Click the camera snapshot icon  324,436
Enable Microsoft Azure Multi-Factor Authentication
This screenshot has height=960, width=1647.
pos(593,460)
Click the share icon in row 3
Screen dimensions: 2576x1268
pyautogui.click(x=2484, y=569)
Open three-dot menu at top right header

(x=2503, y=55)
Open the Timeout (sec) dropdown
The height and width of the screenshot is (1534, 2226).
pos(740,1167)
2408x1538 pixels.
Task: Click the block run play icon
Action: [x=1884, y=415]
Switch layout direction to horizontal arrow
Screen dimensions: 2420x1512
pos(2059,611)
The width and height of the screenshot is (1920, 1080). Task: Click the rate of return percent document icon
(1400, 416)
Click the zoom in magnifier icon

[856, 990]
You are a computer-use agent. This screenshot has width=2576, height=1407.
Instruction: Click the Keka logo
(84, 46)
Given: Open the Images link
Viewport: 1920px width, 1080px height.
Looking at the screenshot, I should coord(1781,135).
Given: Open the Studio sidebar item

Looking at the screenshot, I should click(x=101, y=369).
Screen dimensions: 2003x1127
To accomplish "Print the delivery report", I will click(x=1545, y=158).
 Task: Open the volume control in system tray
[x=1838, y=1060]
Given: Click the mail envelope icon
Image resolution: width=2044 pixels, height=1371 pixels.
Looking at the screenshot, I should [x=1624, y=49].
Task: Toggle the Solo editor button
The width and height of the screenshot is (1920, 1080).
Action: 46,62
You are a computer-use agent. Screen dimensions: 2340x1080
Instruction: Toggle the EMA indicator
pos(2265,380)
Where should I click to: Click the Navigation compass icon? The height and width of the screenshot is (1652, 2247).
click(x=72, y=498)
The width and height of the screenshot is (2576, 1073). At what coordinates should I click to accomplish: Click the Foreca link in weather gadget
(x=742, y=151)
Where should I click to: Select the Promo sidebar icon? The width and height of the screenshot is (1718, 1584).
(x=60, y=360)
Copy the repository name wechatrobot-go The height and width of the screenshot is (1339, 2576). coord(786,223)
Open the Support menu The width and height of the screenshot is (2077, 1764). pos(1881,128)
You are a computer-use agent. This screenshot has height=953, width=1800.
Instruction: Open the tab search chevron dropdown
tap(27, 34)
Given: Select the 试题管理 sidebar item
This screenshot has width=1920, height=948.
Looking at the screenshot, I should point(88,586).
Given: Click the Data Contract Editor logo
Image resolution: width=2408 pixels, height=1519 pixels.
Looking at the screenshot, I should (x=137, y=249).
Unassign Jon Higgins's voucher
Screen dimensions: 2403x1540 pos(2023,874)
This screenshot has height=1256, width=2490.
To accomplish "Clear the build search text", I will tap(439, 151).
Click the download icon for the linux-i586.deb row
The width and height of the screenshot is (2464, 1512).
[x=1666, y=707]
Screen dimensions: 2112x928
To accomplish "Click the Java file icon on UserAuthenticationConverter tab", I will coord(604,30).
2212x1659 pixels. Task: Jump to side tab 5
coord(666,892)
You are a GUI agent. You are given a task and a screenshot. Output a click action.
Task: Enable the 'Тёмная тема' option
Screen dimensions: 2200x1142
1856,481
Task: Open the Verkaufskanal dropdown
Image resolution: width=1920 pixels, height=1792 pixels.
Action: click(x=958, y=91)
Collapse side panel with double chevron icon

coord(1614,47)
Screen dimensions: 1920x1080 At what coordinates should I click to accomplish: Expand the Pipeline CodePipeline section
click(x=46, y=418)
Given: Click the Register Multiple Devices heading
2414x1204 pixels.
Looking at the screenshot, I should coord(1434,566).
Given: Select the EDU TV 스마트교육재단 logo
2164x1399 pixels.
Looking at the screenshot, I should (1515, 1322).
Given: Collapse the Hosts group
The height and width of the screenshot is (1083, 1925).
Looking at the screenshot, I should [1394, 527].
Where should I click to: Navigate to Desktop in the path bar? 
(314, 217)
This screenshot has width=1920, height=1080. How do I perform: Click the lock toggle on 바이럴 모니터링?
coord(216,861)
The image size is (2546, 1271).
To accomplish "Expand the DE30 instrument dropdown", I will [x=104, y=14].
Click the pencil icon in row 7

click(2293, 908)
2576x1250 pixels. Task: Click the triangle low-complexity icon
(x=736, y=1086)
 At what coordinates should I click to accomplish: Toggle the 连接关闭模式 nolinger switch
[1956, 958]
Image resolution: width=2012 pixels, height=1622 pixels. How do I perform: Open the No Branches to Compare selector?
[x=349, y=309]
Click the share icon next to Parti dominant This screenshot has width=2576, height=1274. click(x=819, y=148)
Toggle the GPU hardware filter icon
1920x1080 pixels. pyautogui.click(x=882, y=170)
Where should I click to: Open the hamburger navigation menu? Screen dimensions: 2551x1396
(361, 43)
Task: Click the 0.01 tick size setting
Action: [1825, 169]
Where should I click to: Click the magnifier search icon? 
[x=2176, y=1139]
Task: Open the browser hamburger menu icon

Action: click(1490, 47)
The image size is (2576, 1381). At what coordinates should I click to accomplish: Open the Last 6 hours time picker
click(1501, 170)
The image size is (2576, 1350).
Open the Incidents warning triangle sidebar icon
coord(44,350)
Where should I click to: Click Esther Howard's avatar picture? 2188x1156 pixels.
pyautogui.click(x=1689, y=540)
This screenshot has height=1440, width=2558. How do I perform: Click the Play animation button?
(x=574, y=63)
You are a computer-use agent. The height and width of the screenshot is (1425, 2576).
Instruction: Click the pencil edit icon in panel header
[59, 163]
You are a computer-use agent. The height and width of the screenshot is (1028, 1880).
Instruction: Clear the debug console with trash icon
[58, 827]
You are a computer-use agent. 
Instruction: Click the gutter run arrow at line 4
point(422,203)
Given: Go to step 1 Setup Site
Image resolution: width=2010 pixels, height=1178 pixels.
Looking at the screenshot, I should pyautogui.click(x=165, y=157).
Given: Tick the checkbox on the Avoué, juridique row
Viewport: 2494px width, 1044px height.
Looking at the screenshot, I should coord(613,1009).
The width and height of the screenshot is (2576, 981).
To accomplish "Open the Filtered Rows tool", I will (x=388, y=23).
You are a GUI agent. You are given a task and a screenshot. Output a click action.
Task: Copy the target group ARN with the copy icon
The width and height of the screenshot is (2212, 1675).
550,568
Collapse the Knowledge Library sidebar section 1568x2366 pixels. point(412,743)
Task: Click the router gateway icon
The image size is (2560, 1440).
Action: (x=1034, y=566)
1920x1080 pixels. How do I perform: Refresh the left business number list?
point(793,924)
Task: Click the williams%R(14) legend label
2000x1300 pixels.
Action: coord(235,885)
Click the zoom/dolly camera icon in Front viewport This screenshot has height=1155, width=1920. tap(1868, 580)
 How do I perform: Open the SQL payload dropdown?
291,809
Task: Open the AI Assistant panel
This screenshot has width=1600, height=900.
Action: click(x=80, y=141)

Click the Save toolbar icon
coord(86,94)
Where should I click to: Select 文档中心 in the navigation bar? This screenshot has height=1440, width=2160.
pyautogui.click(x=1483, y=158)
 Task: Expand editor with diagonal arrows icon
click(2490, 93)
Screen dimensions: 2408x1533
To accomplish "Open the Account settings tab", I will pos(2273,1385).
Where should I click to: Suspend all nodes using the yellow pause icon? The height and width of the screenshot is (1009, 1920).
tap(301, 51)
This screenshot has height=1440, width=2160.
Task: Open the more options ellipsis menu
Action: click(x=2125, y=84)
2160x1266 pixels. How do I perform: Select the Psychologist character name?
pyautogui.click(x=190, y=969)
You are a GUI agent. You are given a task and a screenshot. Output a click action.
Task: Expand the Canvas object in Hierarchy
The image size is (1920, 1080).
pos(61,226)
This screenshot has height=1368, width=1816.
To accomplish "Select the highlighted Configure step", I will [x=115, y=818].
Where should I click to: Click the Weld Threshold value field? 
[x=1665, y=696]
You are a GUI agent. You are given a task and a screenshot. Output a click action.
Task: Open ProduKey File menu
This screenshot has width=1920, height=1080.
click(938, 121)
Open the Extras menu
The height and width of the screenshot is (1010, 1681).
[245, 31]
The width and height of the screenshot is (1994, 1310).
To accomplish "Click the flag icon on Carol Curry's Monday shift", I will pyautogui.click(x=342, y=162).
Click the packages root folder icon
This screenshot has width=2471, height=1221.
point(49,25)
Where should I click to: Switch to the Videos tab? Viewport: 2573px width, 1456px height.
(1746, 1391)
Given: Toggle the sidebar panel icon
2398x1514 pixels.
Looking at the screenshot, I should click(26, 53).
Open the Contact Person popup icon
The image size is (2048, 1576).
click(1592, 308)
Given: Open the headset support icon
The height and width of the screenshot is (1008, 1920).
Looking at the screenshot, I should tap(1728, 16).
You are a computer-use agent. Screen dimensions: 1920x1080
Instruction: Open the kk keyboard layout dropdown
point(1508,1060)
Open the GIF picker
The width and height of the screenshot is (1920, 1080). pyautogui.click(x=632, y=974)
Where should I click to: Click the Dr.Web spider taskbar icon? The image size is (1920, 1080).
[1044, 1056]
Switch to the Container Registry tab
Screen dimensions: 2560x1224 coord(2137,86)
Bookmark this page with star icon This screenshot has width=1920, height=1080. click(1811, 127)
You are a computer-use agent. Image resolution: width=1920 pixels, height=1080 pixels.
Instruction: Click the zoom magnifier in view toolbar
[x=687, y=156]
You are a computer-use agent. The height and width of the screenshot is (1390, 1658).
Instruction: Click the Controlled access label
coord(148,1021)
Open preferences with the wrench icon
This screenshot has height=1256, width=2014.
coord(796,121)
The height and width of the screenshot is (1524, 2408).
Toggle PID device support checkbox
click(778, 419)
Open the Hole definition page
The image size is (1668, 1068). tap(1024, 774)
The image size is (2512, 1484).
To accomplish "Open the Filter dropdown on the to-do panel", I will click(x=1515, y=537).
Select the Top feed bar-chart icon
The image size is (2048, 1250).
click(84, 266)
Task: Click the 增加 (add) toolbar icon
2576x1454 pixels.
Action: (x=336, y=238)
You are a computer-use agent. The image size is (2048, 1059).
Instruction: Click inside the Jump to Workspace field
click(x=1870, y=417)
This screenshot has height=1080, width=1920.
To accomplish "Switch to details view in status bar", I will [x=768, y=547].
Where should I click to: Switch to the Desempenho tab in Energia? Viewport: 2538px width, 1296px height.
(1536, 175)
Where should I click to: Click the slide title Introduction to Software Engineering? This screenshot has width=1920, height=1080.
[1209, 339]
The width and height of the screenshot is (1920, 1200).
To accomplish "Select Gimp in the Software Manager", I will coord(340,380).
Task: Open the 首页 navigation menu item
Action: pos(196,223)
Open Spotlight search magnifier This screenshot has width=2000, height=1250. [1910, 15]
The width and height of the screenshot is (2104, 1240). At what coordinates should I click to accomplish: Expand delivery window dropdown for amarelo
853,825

▶ **Requirement**: What is needed is every line of the records that contains the word "step".

▶ **Solution to this problem**:
Given: Go to step 1 Setup Site
To accomplish "Select the highlighted Configure step", I will [x=115, y=818].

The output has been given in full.